Anyway, amidst all of this storied history, another thing that Abbots Bromley has is the Freedom Brewery. Arriving in Staffordshire in 2005 from the fall-out of a dismantling mid-nineties London brewpub chain (which had involved future-Meantime brewmaster Alastair Hook as head brewer), today Freedom specialise in a range of ‘craft’ lagers (although they also have a stout on their books). Things have certainly gone well over the intervening years, with a change of ownership last year presaging half a million pounds worth of investment and a doubling of brewing capacity. It goes without saying that their branding and positioning in the market is a key part of the potential success of this new, beefed-up, venture.

With that in mind, it was interesting to discover that a few thousand miles over the Atlantic, Freedom have a namesake. Or, they sort of do. In upstate New York, on the banks of the Hudson River, lies Buchanan – a place about which I know almost nothing. The exception to that is that it marks the home of the #Freedom Craft Brewery, who launched very recently, in 2012. The immediately noticeable difference between the two companies is that very specific prefix tucked before the name of the American brewery. It is, apparently, not a silent symbol either – the full name of Buchanan’s newest beermaker is the ‘Hashtag Freedom Craft Brewery’.

Now, as we all know the Americans are living through a sudsy gold-rush at the moment, as producers pop up every thirty seconds or so, to the tune of over 2,700. Picking a name for a new brewery is always (I think) the most important and difficult decision, after getting the brewing team in place and schooled up.
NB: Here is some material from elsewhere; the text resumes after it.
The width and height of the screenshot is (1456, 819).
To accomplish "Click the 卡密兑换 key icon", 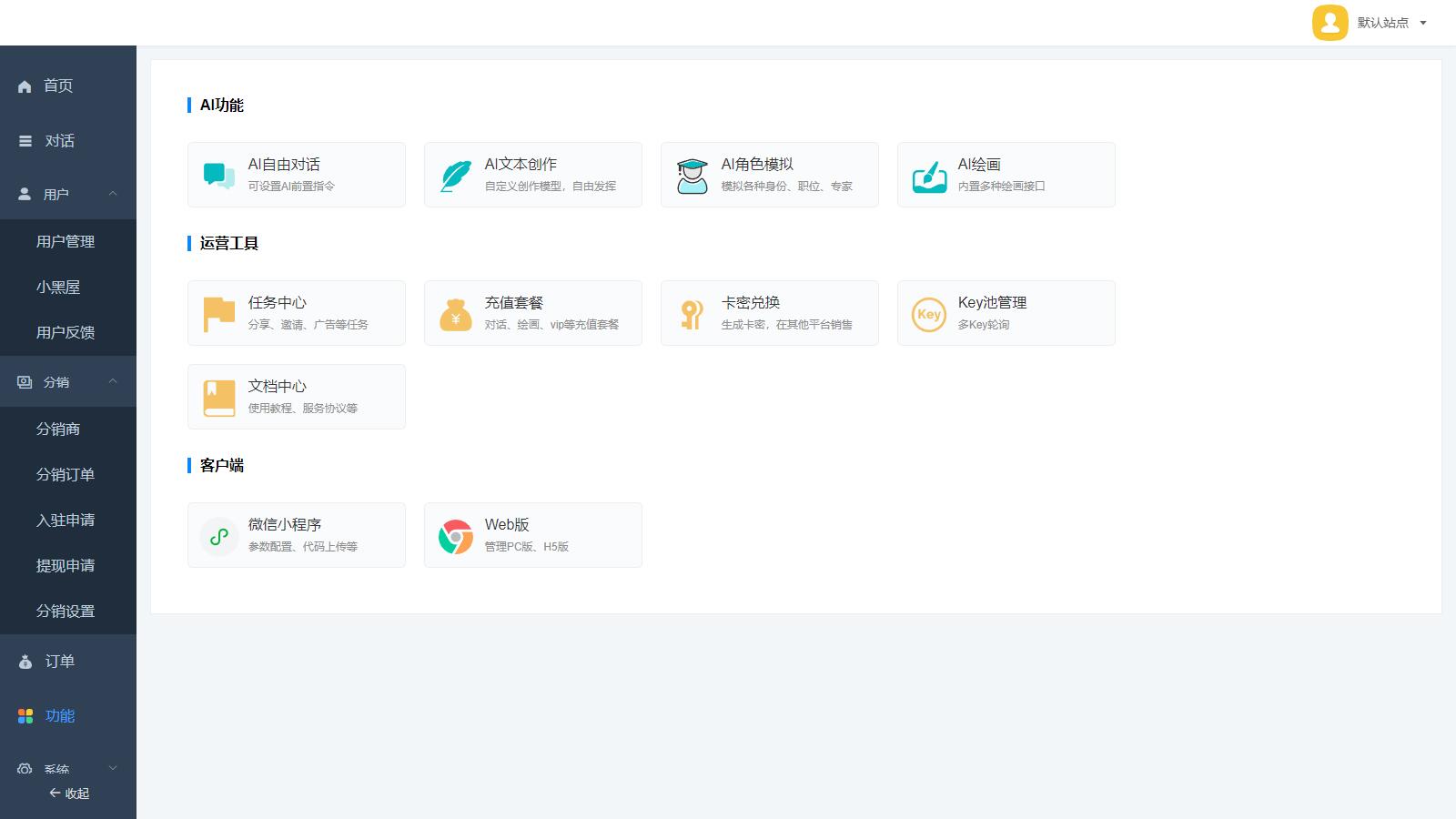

Unusual, witty, original names are tough to come up with at the best of times, much less in the face of so much competition. Could this be the reason why owner Barry Hansen came up with #Freedom? (note, I emailed and asked why, but have not received a response as yet). [see edit at end of post]

Anyway, this all got me to thinkin’ (as they undoubtedly say on the banks of the Hudson), is this the start of something? Are we going to see a change in the way breweries are named; away from local areas, local heroes, and towards things more individual, eclectic? Will social media now influence how breweries are named? After all, beer is fun; a pleasure (don’t let anyone ever tell you otherwise). The days of dour Victorian-looking men churning out ‘Spoolman’s Old Throaty’ are long gone. As the ‘craft’ beer revolution takes hold/passes you by (delete as applicable), names like this are going to appear more and more.

We’ve already had BrewDog’s #Mashtag, for instance, a crowd-sourced multiple-choice beer, each stage of which was selected by votes on their blog. It can’t be too long before we have the likes of ‘LolCats Brewing Co #ff IPA’, ‘Earthpics Photoshopped Port@r’, or ‘2000 Follow Limit RT PLEASE PALE ALE’. Oh, or Quaffing Gravy, of course. As much as brewing is all about imagination, catching the public mood, carving out a niche for yourself and your business, there is a line here. Too much wackiness leads people to think maybe you aren’t serious, or even, aren’t real. For every Quaffing Gravy that appears, a Yeast Anarchy will follow.

Time will tell as to how naming conventions for all these new breweries develop. If I was a drinker in Buchanan, New York, I’d certainly pay attention as to how many of my fellow beer-hounds ask for a ‘Freedom’, and how many a ‘Hashtag Freedom’…

UPDATE 20/01/14
Harris Decker from #Freedom responded to my email and shed some light onto the provenance of the hashtag, which apparently was born from a long-running joke between the co-founders. Corresponding over Twitter, managing partner Greg Cristallo would remind Australian-resident Barry how #Awesome #America was, and it all grew from there. So, now we know! [I have also amended the article to their correct full name, #Freedom Craft Brewery, as opposed to #Freedom Brewing Company]

1 Comment

  1. leigh
    January 21, 2014

    Nice post, man. As for the hashtag thing….for me, it just doesn’t sound serious, if you catch my drift. Hardly lends credibility. It sounds *exactly* like the in-joke you found it to be.